DATASET RECORDS:
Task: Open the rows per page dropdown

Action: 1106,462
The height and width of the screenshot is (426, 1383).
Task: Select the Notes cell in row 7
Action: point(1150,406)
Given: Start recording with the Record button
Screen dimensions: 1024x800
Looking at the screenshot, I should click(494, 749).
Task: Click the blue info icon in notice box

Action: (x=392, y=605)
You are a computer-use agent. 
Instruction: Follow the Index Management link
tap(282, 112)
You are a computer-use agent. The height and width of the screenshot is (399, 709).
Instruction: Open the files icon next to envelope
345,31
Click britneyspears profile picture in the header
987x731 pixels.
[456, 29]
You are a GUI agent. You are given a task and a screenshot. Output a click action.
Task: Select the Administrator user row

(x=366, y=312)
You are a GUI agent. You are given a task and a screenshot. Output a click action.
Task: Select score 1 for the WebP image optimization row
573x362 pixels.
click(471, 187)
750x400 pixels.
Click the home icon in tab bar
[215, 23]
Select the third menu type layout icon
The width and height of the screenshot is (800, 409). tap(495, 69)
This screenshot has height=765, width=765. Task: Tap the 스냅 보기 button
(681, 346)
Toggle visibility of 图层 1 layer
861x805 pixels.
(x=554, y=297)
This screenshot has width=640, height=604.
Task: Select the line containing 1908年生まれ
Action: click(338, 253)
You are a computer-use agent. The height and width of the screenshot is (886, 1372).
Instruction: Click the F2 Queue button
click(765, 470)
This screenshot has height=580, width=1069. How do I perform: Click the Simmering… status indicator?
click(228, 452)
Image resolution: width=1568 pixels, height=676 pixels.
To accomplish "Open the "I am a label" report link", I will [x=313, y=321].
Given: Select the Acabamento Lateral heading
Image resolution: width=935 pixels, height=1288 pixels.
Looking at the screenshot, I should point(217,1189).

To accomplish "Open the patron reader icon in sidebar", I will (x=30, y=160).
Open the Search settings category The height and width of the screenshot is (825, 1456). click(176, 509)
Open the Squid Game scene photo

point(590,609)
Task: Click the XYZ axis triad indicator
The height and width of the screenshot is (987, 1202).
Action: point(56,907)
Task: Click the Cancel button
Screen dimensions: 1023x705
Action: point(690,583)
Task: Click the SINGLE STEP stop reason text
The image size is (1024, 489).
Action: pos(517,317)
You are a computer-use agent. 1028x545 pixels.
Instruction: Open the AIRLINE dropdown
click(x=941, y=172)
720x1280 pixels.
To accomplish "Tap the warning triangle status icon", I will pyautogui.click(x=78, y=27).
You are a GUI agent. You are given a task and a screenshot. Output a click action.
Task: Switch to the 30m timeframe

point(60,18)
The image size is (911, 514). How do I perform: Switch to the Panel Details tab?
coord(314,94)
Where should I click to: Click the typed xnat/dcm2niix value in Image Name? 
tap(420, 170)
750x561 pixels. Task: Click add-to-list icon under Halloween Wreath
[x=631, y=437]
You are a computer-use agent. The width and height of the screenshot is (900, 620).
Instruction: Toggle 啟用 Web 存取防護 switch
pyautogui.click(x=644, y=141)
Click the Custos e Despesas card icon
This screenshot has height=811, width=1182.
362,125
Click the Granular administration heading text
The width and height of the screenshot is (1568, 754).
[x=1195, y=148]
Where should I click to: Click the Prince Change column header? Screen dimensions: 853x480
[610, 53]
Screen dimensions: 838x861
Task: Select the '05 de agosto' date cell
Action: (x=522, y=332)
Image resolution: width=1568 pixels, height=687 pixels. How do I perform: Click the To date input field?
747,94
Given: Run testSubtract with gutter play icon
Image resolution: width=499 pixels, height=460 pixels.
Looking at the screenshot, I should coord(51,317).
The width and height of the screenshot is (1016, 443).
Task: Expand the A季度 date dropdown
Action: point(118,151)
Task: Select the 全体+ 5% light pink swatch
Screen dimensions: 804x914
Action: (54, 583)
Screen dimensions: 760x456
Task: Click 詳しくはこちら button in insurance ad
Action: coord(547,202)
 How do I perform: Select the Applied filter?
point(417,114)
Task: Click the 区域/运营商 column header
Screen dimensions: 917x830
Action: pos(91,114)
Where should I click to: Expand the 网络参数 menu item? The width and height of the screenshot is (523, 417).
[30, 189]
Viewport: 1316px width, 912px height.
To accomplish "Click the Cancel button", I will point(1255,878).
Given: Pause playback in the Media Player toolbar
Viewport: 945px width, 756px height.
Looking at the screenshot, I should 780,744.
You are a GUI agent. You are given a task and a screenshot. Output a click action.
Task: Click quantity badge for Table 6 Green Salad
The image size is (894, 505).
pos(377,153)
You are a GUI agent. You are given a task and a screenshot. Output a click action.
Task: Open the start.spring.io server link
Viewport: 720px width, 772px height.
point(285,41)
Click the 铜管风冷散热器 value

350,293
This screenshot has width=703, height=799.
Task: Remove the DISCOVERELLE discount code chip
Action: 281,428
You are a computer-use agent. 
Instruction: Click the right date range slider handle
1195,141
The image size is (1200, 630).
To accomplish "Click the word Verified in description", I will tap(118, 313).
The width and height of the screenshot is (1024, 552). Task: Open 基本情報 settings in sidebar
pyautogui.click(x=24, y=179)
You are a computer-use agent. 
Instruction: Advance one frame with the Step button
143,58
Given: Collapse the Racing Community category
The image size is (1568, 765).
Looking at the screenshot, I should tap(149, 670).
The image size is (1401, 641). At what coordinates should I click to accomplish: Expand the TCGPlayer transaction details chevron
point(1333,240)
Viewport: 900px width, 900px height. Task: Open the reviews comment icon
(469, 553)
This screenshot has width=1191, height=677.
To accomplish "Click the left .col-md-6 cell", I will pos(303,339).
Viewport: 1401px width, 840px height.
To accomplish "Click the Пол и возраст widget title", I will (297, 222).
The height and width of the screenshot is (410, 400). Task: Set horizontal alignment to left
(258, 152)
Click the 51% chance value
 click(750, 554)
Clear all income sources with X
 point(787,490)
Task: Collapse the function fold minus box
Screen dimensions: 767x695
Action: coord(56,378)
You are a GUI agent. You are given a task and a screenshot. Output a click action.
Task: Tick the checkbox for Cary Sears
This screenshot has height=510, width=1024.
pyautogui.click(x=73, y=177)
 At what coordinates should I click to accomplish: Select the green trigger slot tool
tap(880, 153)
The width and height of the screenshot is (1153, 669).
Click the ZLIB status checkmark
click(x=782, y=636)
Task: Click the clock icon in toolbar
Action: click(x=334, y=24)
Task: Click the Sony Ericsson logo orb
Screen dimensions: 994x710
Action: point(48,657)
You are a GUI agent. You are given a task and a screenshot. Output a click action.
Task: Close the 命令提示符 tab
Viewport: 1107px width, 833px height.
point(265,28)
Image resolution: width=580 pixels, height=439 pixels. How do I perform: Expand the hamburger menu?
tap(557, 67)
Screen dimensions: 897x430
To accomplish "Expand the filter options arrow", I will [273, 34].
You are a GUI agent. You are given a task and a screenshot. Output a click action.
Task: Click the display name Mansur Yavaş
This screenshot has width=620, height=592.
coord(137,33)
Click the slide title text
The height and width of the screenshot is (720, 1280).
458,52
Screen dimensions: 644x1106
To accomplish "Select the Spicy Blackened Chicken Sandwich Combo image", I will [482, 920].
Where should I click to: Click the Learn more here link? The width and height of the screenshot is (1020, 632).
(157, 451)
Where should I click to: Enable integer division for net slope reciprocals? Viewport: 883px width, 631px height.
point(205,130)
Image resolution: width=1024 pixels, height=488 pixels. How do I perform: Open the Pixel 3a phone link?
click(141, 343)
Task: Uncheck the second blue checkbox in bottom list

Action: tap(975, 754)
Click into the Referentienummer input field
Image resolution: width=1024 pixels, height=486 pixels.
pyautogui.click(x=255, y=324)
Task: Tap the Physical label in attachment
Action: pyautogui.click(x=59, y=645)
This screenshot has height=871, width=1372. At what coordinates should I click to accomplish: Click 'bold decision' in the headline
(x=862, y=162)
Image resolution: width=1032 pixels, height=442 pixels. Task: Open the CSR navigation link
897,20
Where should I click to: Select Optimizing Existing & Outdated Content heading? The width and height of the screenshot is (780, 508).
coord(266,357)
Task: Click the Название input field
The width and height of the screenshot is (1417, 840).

DESCRIPTION OF THE TASK:
The reply should hold only the lines from the top of the records through the line that has "Given: Start recording with the Record button", each one exact.

TASK OUTPUT:
Task: Open the rows per page dropdown

Action: 1106,462
The height and width of the screenshot is (426, 1383).
Task: Select the Notes cell in row 7
Action: point(1150,406)
Given: Start recording with the Record button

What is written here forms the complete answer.